No pensemos que es rebajar nuestra dignidad atender a la huma-
nidad doliente. No miremos con indiferencia y desprecio a los que
han arruinado el templo del alma. Ellos son objeto de la compasión
divina. El que los creó a todos tiene interés en todos. Aun los que han
caído más bajo no están fuera del alcance de su amor y compasión.
Si somos verdaderamente sus discípulos, manifestaremos el mismo
espíritu. El amor inspirado por nuestro amor hacia Jesús verá en
cada alma, sea pobre o rica, un valor que no puede ser medido por
el cálculo humano. Revele nuestra vida un amor superior a cuanto
pueda expresarse en palabras.
Con frecuencia, el corazón de los hombres se endurece bajo
la reprensión; pero no puede resistir el amor que se les manifiesta
en Cristo. Debemos invitar al pecador a no sentirse desechado de
Dios. Invitémoslo a mirar a Cristo, que es el único capaz de sanar el
alma leprosa de pecado. Revelémosle al desesperado y desalentado
doliente que es prisionero de esperanza. Sea nuestro mensaje: “He
aquí el Cordero de Dios, que quita el pecado del mundo.”
Juan 1:29
.
Se me ha indicado que la obra misionera médica descubrirá en las
mismas profundidades de la degradación a hombres que, aunque se
han entregado a costumbres intemperantes y disolutas, responderán
a la labor apropiada. Pero es necesario reconocerlos y estimularlos.
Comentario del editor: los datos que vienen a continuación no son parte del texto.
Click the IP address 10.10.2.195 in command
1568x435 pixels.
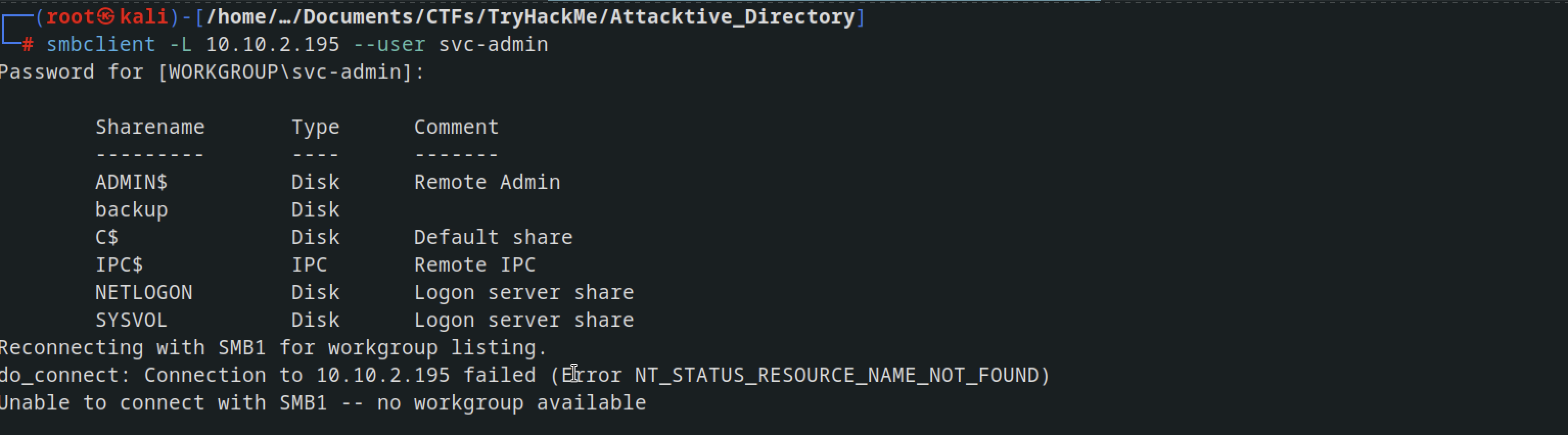tap(273, 44)
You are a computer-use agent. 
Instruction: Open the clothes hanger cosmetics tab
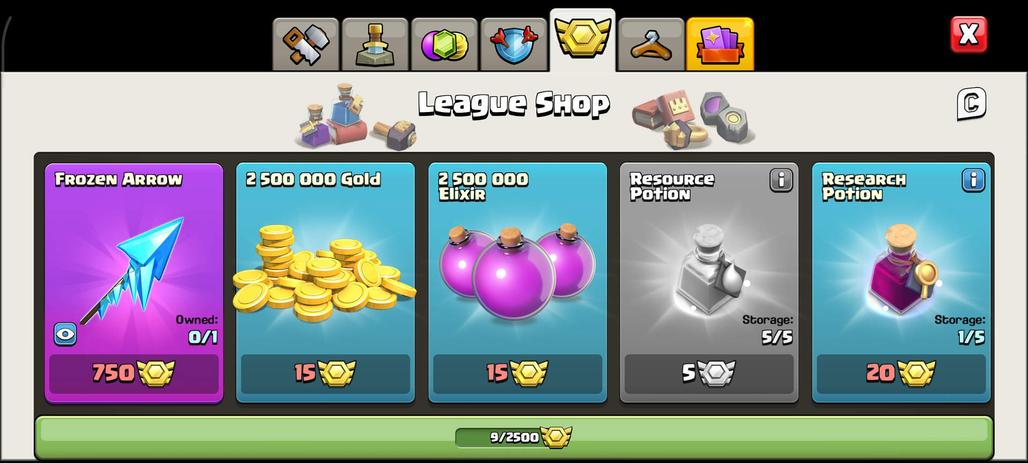(651, 45)
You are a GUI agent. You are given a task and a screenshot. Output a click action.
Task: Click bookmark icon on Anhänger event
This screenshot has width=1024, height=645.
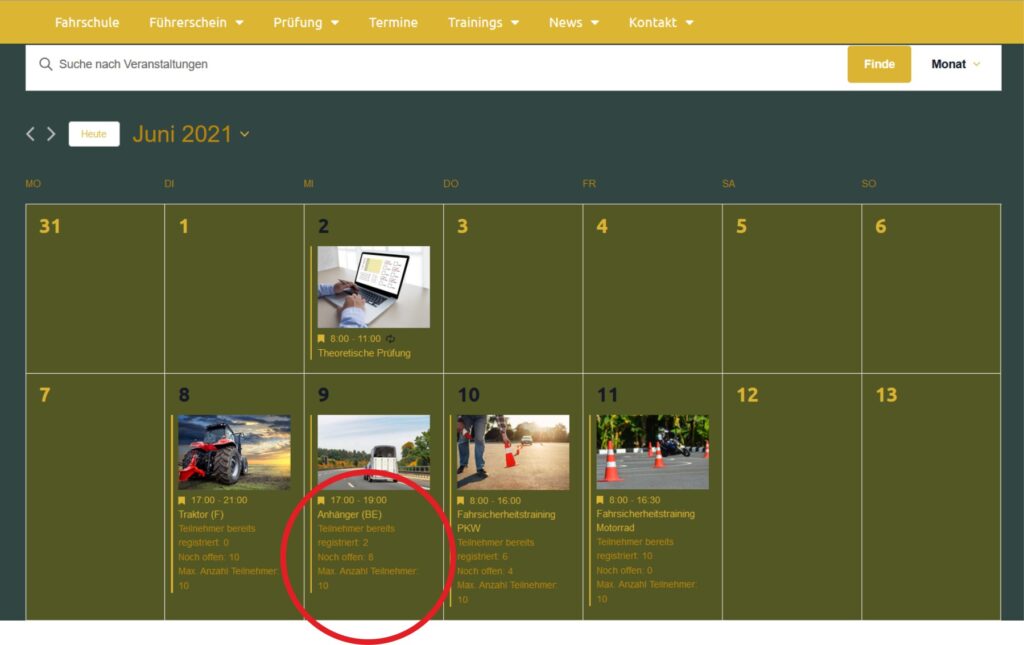(x=321, y=500)
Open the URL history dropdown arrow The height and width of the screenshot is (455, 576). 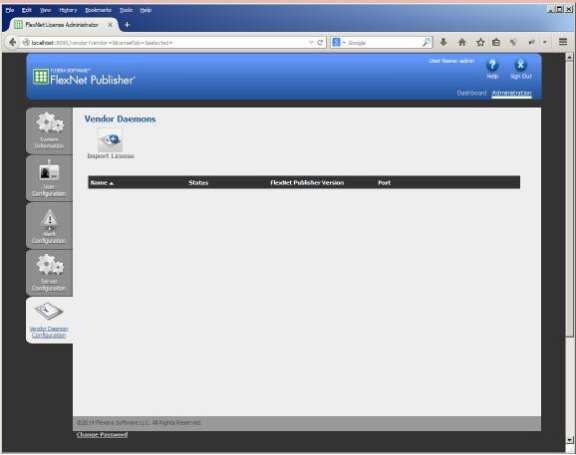[311, 43]
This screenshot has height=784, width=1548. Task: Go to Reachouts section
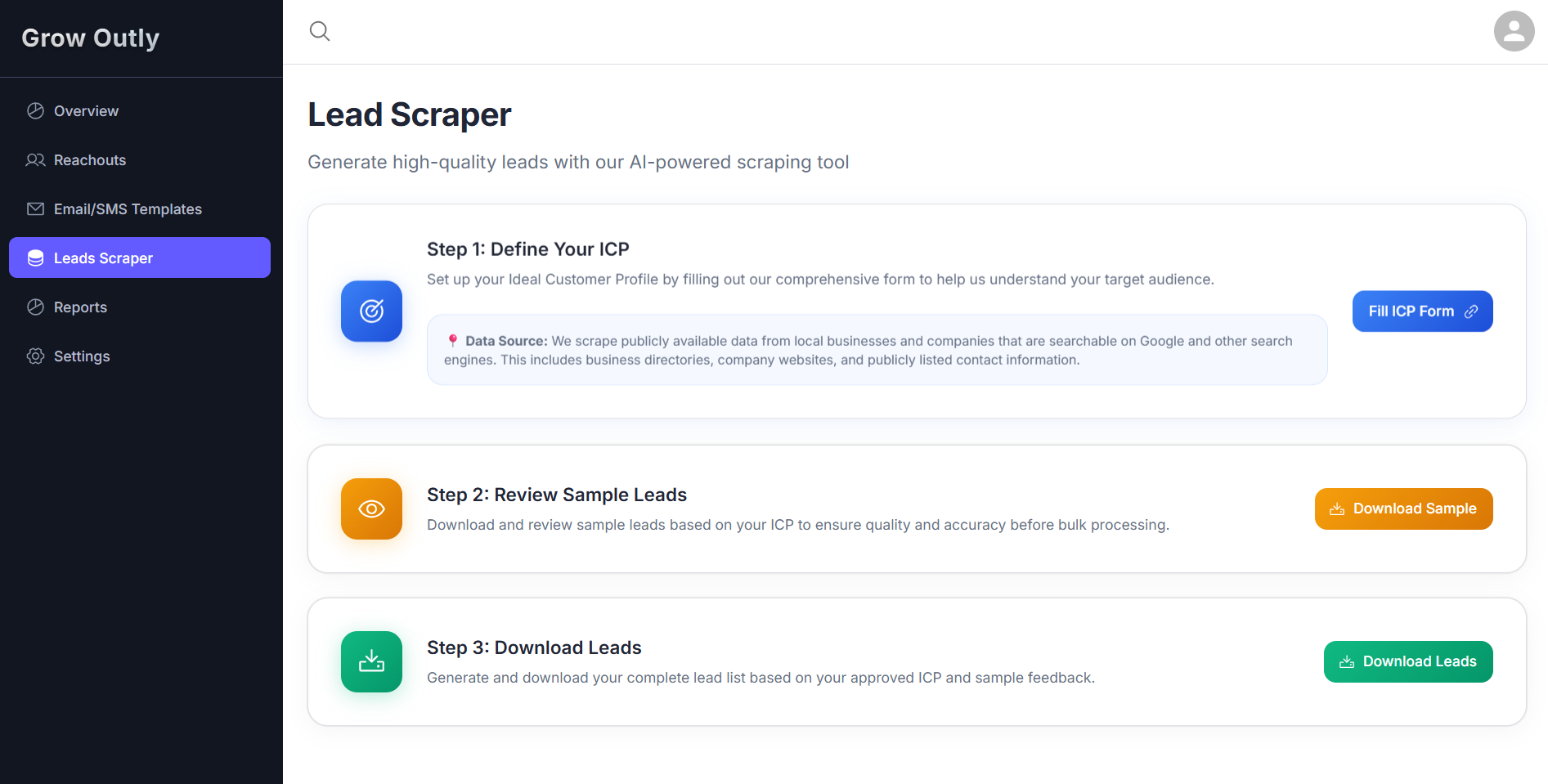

Se necesita un esfuerzo firme, paciente y ferviente para elevarlos.
No pueden restaurarse a sí mismos. Pueden oír el llamamiento de
Cristo, pero sus oídos están demasiado embotados para discernir su
significado; sus ojos están demasiado ciegos para ver lo bueno que
está en reserva para ellos. Están muertos en delitos y pecados. Sin
embargo, aun éstos no están excluídos del banquete del Evangelio.